De uitvoering van het vaarwegbeheer stemmen we af op andere belangen en doelen voor de betreffende watergang, zoals de ecologische doelstellingen en de belangen van de sportvisserij. Afstemming is ook nodig voor het eigen reguliere waterbeheer - waaronder het baggeren - of voor de uitvoering van herinrichtingsprojecten aan de betreffende watergang.
Aanpak
Maatregelen in extreme situaties
Maatregelen in extreme situaties
De waterschappen beheren de watergangen die als vaarweg worden gebruikt zo dat deze geschikt blijven voor gebruik door de scheepvaart. In geval van hoge waterpeilen, wateroverlast of langdurige droogte is het mogelijk dat we peilbeheersingsmaatregelen nemen die de scheepvaart belemmeren. Bij maatregelen in deze extreme situaties betrekken we tijdig vertegenwoordigers uit de beroepsvaart en de recreatievaart.
Scheepvaart Oude IJssel
Scheepvaart Oude IJssel
De Oude IJssel blijft ingericht als een geschikte vaarweg voor de beroepsvaart, voor schepen van de (CEMT) zwaarteklasse II. Dit geldt vanaf de sluis in de IJssel bij Doesburg tot aan de brug in de Slingerparallel bij Doetinchem. Het waterschap voert deze taak uit voor de provincie Gelderland, die hiervoor budget ter beschikking stelt. De gemotoriseerde recreatievaart kan tevens varen op de Oude IJssel.

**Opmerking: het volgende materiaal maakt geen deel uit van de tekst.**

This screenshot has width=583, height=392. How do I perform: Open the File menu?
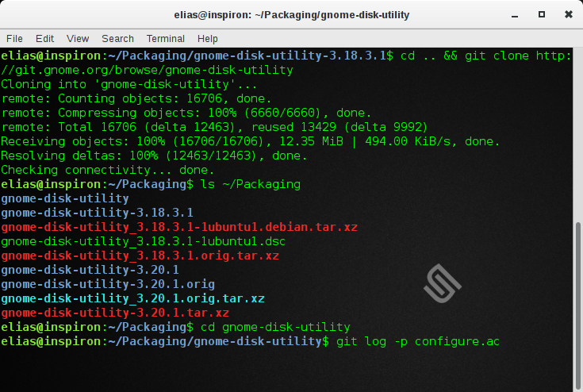coord(14,38)
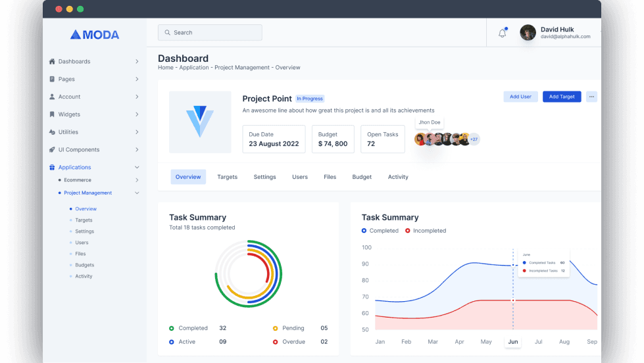The height and width of the screenshot is (363, 644).
Task: Open the notifications bell icon
Action: click(x=503, y=33)
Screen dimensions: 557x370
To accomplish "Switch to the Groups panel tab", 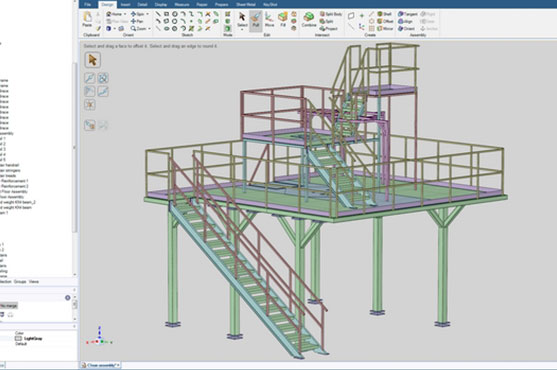I will 20,282.
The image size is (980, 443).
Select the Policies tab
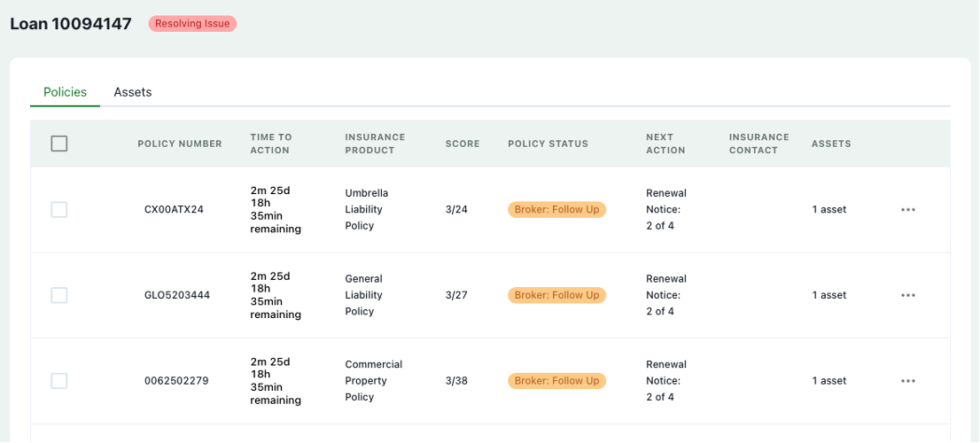coord(65,92)
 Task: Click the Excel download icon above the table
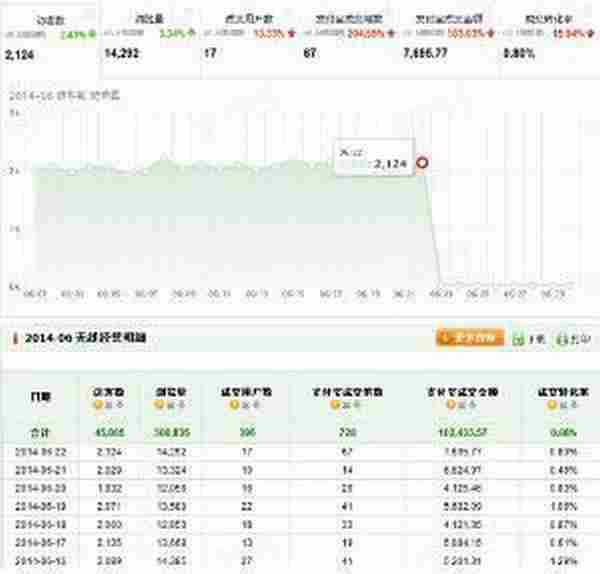[517, 339]
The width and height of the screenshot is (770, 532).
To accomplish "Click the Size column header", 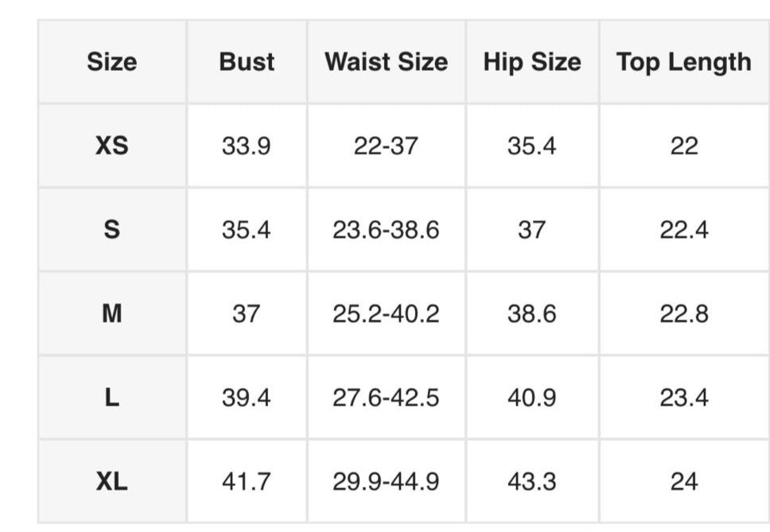I will (112, 62).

Het scheepvaarttraject is 17 kilometer lang. Het waterschap bedient in dit traject 10 bruggen en 2 sluizen.
Het waterschap evalueert in de planperiode het beleid en beheer voor de beroepsvaart op de Oude IJssel en stelt dit zo nodig bij.
Recreatievaart
Recreatievaart
In het algemeen geldt dat waar mogelijk, het waterschap de watergangen die het in eigen beheer heeft passief openstelt voor recreatief medegebruik. Er mag dan ongemotoriseerd worden gevaren met bijvoorbeeld roeiboten en kano’s. Gemotoriseerde recreatievaart is toegestaan op de Oude IJssel.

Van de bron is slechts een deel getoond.